With the average ski resort raking in annual revenues of around $35 million, mountains are getting crafty with ways to improve and expand their networks of bars and restaurants in order to attract tourism dollars when weather conditions may be less than favorable.
In Vail, Colo., where snowpack coverage lags behind national averages, the town is developing a robust network of leisure activities for visitors — like two ice bars that have been constructed at the top of the mountain. The new party spots — open for the first time this ski season and located at Eagle’s Nest and Wildwood — are constructed entirely from ice and snow and are equipped with full bars, full menus, and good music.
But Is It… Safe?
Despite the sheer amount of fun après ski has to offer, there is no denying the safety risk involved.

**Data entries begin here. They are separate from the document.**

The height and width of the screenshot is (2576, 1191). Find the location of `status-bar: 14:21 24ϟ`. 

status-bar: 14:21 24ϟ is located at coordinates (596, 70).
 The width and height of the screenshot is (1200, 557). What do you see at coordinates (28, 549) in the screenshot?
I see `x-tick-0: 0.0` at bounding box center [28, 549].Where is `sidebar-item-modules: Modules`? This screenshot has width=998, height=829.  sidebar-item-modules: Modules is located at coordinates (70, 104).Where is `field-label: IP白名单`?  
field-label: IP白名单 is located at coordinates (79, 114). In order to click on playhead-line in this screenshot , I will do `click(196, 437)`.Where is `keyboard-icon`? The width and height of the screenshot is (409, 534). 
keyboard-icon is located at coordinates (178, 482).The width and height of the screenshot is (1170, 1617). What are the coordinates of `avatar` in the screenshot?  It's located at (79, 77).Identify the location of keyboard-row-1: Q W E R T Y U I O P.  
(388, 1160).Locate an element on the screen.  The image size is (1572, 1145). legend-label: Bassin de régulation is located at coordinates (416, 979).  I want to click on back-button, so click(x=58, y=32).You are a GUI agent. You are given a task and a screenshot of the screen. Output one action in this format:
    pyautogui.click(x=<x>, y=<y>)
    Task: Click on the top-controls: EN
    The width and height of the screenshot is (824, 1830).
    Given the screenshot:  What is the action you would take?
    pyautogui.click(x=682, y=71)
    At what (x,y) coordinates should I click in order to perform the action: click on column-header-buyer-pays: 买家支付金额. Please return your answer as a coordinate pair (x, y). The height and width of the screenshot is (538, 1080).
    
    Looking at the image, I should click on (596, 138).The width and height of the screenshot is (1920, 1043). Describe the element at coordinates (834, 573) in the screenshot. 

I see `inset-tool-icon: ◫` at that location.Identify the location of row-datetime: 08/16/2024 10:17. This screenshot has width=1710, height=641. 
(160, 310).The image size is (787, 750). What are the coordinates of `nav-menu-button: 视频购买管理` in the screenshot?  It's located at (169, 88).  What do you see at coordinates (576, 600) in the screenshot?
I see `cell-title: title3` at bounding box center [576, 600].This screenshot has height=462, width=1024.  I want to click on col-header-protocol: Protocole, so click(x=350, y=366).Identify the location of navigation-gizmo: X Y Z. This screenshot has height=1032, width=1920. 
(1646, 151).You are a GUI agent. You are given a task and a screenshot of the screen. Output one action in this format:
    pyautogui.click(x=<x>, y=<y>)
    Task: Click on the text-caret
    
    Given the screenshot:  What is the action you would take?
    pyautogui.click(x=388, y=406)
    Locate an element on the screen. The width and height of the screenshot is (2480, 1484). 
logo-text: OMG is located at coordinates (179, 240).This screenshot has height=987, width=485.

Skiing under the influence is increasingly becoming an issue, with French authorities revealing that one in five ski accidents in the country are the result of intoxication. Further, in a 2010 study published in Medicine, Science, and the Law, of 4550 patients examined, alcohol abuse was often discovered in accidents resulting from “excessive speed, excessive fatigue, technical errors, and bad weather conditions.” As such, a number of ski regions have implemented legislation to reduce the amount of drinking on the slopes.
Under the Colorado Safety Act, intoxication on the mountain — whether it be alcohol or cannabis — is outlawed. “We have mountain safety workers here that patrol the slopes to make sure everyone is staying safe,” explains Sara Reddy, who is also a former Breckenridge ski instructor. “If you look drunk or you look like you’re endangering other people, you’ll get written up. If you get written up three times, you’ll lose your pass for the rest of the season.”
If skiers choose to opt for a beverage while still on the mountain, Breckenridge has some pretty strict rules on that front. At upper mountain restaurants, shots are prohibited and the number of drinks allowed for purchase at one time is limited to just two. As such, all bars and restaurants on the mountain itself are required to close at 3:30 p.m. before the lifts are shut down for the day. “They do not want people drinking on the mountain,” Reddy reiterates.
While recognizing the safety concerns drinking on the mountain may pose, Connors actually sees a benefit in the rise of après-ski culture, so long as people are being safe. “I think après ski and the culture surrounding it actually opens up a lot of opportunities for more people to be included in ski culture,” he says.